Task goal :: From the entries below, copy each line in which the word "computer" occurs.

Records provided ::
[Start of Attachment]

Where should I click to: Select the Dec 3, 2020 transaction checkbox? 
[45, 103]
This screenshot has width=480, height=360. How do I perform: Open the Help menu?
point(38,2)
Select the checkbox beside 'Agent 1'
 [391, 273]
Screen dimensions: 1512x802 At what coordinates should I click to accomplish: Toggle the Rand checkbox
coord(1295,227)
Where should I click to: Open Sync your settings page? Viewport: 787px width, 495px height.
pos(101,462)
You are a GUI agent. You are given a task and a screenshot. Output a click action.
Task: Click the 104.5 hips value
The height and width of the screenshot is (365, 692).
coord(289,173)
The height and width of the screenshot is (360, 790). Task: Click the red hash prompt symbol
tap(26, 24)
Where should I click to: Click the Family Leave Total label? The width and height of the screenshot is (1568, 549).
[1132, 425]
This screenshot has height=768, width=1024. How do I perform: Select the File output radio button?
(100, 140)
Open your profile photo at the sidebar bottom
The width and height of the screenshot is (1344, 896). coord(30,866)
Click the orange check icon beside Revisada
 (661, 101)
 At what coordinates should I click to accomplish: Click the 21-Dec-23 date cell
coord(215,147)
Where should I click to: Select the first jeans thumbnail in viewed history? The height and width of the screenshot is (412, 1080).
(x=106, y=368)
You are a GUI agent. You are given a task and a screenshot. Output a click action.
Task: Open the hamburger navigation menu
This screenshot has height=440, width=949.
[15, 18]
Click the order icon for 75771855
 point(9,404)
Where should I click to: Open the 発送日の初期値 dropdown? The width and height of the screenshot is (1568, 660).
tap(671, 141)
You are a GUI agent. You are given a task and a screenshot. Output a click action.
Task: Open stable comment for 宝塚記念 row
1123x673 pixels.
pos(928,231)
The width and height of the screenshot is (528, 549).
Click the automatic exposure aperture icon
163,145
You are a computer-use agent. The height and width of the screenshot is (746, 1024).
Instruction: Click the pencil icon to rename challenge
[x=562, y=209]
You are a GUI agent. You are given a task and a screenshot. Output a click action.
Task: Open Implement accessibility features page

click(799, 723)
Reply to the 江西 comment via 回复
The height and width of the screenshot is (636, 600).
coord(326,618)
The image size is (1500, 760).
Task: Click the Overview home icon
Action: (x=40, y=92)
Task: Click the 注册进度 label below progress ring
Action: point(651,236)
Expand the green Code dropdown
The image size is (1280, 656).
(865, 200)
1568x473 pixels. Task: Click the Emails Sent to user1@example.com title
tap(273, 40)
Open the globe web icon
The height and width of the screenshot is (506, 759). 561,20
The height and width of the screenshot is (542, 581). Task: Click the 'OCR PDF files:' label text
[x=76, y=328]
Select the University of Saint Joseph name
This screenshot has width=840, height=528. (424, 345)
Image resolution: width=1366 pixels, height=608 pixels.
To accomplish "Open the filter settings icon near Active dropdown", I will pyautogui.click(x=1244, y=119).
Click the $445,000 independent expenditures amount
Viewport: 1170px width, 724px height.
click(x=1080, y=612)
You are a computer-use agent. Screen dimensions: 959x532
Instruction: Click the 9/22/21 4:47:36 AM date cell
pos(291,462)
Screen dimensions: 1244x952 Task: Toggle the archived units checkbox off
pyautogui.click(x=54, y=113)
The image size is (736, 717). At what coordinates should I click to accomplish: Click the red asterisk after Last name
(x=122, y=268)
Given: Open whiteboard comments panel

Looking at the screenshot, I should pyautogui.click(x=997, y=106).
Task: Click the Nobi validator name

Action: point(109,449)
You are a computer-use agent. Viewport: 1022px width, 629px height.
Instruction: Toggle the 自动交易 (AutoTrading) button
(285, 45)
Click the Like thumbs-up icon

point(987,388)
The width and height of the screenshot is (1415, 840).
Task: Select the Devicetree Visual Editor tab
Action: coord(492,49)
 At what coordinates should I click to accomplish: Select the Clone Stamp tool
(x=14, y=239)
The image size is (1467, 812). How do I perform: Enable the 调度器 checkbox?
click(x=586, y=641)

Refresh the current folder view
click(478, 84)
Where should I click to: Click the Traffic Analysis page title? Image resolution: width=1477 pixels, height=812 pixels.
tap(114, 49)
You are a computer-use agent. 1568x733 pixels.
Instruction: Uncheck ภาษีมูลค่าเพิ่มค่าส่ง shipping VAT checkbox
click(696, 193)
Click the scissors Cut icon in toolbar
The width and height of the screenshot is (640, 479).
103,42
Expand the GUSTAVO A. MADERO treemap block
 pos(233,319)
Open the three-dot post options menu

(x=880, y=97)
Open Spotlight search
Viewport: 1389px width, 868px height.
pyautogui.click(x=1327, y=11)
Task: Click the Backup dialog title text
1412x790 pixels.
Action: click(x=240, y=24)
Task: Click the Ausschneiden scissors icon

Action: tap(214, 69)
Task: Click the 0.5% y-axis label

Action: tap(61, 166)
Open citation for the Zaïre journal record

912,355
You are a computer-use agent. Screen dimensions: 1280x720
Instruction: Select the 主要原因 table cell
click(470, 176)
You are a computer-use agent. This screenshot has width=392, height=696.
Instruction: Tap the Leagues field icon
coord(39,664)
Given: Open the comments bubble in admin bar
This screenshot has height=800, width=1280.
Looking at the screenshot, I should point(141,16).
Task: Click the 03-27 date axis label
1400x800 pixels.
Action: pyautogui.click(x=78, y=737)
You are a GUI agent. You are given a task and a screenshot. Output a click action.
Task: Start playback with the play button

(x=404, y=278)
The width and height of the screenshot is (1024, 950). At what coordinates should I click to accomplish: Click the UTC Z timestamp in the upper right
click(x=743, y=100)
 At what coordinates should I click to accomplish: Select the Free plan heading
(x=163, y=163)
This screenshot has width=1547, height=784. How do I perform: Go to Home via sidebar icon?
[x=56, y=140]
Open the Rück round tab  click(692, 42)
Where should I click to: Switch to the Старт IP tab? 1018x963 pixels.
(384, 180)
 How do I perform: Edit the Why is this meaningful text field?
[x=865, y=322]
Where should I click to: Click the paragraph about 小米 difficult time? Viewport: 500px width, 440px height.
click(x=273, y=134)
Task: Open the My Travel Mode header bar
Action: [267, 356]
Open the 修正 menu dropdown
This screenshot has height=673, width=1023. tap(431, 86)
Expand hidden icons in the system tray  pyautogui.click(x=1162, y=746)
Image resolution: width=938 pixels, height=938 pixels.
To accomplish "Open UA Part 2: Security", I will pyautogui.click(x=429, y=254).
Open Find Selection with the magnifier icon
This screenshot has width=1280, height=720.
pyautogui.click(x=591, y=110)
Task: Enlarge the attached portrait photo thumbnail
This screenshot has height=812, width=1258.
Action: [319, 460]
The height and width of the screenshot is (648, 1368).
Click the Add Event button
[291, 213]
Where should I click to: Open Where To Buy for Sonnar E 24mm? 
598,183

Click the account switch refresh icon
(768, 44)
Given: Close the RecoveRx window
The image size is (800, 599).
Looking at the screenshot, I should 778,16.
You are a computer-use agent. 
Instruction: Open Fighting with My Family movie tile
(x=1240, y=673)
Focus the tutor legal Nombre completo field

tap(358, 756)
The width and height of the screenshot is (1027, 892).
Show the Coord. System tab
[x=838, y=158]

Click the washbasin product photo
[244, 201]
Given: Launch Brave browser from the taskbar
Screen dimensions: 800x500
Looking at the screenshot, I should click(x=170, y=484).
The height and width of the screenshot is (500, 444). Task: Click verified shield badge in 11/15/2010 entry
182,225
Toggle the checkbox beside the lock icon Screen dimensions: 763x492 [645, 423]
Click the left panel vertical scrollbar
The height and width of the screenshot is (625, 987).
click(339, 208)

[End of Attachment]

Response for this exercise ::
You are a computer-use agent. The height and width of the screenshot is (746, 1024).
You are a computer-use agent. Screen dimensions: 959x532
You are a computer-use agent. Viewport: 1022px width, 629px height.
You are a computer-use agent. 1568x733 pixels.
You are a computer-use agent. Screen dimensions: 1280x720
You are a computer-use agent. This screenshot has width=392, height=696.
You are a computer-use agent. 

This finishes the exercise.